(Stored data entries)
Segment Open

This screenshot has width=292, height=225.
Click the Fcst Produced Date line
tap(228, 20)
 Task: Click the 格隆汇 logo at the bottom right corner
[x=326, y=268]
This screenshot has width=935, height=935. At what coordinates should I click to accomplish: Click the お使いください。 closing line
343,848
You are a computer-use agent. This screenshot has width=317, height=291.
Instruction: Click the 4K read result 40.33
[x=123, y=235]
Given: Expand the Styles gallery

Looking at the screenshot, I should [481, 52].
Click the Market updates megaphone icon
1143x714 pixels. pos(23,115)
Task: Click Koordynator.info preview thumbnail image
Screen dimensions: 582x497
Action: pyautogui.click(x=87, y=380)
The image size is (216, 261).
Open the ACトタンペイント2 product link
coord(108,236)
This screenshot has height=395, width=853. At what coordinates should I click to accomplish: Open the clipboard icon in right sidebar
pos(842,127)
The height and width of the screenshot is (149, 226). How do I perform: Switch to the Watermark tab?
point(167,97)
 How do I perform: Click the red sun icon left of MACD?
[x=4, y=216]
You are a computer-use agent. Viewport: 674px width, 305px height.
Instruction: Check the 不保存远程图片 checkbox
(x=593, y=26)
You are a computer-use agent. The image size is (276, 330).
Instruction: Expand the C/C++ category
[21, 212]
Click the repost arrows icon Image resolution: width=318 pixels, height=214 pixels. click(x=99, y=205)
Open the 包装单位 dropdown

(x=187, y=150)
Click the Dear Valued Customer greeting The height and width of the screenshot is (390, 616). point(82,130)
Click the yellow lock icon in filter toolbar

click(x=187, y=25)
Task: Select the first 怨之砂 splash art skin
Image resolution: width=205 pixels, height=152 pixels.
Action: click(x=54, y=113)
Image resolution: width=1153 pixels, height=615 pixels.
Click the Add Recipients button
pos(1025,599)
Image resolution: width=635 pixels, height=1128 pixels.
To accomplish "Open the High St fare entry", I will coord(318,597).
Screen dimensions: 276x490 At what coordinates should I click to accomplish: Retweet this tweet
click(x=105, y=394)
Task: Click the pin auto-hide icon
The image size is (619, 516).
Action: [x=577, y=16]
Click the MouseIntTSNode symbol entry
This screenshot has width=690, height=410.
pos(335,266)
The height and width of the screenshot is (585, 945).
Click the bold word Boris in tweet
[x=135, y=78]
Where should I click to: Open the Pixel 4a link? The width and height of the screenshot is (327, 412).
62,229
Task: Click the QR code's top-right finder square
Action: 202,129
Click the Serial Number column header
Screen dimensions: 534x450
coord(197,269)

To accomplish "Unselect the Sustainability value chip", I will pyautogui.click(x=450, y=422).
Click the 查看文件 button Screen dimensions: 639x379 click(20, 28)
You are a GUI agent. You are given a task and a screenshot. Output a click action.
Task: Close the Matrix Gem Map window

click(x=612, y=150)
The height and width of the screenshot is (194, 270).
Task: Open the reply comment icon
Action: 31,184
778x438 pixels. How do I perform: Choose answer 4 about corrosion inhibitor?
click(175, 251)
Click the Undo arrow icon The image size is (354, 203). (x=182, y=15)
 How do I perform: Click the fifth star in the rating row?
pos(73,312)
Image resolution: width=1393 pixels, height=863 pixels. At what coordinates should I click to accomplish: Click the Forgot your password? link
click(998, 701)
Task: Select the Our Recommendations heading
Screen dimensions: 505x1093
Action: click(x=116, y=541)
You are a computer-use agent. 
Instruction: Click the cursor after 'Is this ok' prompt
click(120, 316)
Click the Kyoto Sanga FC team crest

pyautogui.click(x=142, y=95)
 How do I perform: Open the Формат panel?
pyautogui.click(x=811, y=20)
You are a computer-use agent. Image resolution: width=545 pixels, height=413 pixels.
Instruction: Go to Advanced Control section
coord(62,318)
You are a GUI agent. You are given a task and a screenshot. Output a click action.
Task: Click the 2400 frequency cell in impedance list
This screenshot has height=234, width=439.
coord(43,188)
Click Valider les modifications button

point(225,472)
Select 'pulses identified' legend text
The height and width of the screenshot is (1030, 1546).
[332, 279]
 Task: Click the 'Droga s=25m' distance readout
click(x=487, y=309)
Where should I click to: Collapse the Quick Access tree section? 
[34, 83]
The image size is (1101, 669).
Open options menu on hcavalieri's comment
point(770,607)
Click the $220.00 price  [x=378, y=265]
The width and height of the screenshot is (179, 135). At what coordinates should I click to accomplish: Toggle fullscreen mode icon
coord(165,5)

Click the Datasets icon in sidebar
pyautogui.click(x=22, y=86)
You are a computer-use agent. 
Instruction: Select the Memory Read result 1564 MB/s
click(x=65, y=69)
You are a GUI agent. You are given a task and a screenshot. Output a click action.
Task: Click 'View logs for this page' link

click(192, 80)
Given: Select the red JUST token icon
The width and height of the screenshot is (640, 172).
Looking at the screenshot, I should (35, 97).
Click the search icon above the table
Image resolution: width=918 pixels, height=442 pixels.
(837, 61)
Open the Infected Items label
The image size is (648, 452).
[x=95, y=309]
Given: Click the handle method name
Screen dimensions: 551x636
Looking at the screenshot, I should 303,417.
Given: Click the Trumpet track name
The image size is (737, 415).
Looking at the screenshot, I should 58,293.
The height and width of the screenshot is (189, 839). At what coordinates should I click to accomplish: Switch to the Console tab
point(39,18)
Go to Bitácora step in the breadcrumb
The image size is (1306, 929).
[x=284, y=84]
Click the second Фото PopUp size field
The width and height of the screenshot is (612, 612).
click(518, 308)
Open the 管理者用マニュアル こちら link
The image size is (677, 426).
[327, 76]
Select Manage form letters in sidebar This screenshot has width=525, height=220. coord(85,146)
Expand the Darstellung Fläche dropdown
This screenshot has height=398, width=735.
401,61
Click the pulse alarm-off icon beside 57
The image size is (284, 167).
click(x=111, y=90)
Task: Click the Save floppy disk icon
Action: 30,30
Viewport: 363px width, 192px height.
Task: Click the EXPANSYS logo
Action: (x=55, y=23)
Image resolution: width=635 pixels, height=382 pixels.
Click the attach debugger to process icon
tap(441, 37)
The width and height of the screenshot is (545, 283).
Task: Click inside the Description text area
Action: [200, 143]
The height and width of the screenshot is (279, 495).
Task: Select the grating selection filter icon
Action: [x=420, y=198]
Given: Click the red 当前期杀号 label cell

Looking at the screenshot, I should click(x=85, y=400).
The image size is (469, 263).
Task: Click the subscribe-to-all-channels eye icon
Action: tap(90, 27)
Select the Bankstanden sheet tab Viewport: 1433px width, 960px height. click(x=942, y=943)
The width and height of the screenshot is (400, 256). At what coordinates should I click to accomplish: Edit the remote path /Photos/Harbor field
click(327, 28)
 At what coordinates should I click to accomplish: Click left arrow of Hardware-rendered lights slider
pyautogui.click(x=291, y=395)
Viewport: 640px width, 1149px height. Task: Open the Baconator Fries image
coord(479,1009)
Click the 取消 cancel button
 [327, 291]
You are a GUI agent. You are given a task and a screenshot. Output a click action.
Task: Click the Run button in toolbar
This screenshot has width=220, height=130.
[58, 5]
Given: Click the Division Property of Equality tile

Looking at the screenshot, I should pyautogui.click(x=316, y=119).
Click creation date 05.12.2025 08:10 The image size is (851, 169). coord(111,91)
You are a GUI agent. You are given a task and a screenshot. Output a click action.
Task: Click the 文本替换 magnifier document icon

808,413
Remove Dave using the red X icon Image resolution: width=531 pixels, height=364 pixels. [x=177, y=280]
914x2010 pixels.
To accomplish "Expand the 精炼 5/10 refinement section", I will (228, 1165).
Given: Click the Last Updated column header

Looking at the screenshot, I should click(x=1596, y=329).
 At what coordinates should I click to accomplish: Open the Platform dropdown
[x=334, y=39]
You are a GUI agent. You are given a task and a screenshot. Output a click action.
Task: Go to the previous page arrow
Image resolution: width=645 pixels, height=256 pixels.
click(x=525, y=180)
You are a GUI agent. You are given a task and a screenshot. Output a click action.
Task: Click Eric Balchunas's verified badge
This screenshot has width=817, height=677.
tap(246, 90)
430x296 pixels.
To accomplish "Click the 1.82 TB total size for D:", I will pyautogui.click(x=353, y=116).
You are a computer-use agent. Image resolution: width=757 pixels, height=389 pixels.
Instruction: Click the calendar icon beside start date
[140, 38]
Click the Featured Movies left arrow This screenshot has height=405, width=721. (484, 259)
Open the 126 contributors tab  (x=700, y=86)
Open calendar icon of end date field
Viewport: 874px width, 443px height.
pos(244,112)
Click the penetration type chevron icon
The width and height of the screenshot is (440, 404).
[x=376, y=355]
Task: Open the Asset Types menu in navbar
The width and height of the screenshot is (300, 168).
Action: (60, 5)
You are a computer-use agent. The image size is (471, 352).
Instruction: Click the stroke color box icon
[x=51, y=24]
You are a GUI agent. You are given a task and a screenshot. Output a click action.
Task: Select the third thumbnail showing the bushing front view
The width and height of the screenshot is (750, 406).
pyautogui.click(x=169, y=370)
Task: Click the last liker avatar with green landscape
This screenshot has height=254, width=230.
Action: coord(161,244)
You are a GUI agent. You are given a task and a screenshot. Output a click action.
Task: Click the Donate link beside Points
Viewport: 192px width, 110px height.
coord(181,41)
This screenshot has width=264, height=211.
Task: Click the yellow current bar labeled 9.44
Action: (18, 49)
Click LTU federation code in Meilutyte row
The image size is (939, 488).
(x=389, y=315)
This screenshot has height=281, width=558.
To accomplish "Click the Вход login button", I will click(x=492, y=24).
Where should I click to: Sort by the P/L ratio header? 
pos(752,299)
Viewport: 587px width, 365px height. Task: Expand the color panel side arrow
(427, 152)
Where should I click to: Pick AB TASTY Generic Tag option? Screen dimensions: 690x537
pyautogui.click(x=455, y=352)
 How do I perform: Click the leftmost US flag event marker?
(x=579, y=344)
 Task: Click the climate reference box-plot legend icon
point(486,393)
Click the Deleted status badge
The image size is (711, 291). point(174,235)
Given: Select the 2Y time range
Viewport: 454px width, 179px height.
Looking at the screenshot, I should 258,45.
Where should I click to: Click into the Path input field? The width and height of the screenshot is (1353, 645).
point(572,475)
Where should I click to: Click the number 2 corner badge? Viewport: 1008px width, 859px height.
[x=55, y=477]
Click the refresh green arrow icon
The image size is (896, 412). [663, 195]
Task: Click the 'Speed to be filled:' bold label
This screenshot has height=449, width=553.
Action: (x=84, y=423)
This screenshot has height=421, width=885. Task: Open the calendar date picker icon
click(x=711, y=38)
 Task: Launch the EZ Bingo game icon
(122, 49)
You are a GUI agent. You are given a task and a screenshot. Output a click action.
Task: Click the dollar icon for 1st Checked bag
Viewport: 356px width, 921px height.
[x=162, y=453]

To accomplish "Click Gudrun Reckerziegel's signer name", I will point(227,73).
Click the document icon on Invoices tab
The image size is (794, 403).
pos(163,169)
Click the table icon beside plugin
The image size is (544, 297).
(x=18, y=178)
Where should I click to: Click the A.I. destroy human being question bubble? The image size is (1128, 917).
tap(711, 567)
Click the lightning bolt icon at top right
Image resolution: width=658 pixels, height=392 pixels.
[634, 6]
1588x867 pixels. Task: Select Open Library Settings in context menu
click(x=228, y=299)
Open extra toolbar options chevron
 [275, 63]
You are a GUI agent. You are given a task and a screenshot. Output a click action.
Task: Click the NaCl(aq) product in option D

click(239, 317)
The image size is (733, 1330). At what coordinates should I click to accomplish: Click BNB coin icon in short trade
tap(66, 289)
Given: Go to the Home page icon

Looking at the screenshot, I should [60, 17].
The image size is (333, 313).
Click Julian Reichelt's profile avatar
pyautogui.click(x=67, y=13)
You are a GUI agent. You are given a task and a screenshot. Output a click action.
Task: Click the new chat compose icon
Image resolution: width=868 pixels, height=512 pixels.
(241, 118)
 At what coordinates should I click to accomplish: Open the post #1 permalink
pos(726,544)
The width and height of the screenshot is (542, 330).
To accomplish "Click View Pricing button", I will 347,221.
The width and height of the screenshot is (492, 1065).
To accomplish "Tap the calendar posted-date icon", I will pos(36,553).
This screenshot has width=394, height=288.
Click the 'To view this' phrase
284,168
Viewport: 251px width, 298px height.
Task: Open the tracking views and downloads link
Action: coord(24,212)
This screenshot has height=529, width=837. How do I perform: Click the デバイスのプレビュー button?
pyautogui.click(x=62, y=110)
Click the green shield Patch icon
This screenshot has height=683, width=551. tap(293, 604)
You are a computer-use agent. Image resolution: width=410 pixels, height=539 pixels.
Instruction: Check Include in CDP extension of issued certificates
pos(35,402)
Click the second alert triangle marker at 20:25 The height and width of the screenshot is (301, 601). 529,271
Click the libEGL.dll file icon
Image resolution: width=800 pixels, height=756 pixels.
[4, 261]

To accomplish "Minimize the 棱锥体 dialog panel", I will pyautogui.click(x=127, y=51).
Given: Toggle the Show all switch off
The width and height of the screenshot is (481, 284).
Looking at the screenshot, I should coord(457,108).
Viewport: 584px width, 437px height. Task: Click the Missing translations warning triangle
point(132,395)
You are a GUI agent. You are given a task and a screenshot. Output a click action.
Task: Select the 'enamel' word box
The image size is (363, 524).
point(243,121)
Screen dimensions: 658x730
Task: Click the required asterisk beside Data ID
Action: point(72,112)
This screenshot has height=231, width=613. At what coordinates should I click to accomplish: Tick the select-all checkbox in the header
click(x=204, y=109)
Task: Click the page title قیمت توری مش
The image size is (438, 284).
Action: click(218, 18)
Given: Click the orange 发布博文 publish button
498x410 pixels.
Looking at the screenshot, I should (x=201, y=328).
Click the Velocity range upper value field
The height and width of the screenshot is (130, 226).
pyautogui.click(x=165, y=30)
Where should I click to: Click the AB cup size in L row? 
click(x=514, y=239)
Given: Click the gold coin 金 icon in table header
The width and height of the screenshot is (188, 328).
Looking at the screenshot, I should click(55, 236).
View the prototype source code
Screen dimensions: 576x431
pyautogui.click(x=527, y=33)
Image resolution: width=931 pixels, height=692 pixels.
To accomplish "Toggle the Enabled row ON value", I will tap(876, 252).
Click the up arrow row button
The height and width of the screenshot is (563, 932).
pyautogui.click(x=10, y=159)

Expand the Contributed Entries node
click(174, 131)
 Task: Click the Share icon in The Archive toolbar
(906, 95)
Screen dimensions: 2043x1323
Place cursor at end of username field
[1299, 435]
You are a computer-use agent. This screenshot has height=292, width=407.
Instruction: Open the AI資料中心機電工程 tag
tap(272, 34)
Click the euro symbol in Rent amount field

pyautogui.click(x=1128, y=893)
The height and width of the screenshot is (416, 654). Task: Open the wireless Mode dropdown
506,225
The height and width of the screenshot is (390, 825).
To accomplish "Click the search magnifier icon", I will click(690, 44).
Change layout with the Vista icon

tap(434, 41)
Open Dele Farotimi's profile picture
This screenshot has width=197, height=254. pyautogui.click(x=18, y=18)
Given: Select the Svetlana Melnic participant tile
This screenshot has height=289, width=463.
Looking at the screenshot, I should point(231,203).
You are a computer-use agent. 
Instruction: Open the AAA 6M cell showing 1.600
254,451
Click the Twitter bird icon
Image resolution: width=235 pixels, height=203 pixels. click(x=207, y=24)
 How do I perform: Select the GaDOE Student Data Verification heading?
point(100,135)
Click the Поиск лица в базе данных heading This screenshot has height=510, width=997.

Segment Closed

> Exercise prompt: Of the lines above, extract only those from the line with "Given: Go to the Home page icon" to the line with "Given: Click the orange 发布博文 publish button", both included, exactly as written.

> Result of this exercise:
Given: Go to the Home page icon

Looking at the screenshot, I should [60, 17].
The image size is (333, 313).
Click Julian Reichelt's profile avatar
pyautogui.click(x=67, y=13)
You are a GUI agent. You are given a task and a screenshot. Output a click action.
Task: Click the new chat compose icon
Image resolution: width=868 pixels, height=512 pixels.
(241, 118)
 At what coordinates should I click to accomplish: Open the post #1 permalink
pos(726,544)
The width and height of the screenshot is (542, 330).
To accomplish "Click View Pricing button", I will 347,221.
The width and height of the screenshot is (492, 1065).
To accomplish "Tap the calendar posted-date icon", I will pos(36,553).
This screenshot has width=394, height=288.
Click the 'To view this' phrase
284,168
Viewport: 251px width, 298px height.
Task: Open the tracking views and downloads link
Action: coord(24,212)
This screenshot has height=529, width=837. How do I perform: Click the デバイスのプレビュー button?
pyautogui.click(x=62, y=110)
Click the green shield Patch icon
This screenshot has height=683, width=551. tap(293, 604)
You are a computer-use agent. Image resolution: width=410 pixels, height=539 pixels.
Instruction: Check Include in CDP extension of issued certificates
pos(35,402)
Click the second alert triangle marker at 20:25 The height and width of the screenshot is (301, 601). 529,271
Click the libEGL.dll file icon
Image resolution: width=800 pixels, height=756 pixels.
[4, 261]

To accomplish "Minimize the 棱锥体 dialog panel", I will pyautogui.click(x=127, y=51).
Given: Toggle the Show all switch off
The width and height of the screenshot is (481, 284).
Looking at the screenshot, I should coord(457,108).
Viewport: 584px width, 437px height. Task: Click the Missing translations warning triangle
point(132,395)
You are a GUI agent. You are given a task and a screenshot. Output a click action.
Task: Select the 'enamel' word box
The image size is (363, 524).
point(243,121)
Screen dimensions: 658x730
Task: Click the required asterisk beside Data ID
Action: point(72,112)
This screenshot has height=231, width=613. At what coordinates should I click to accomplish: Tick the select-all checkbox in the header
click(x=204, y=109)
Task: Click the page title قیمت توری مش
The image size is (438, 284).
Action: click(218, 18)
Given: Click the orange 发布博文 publish button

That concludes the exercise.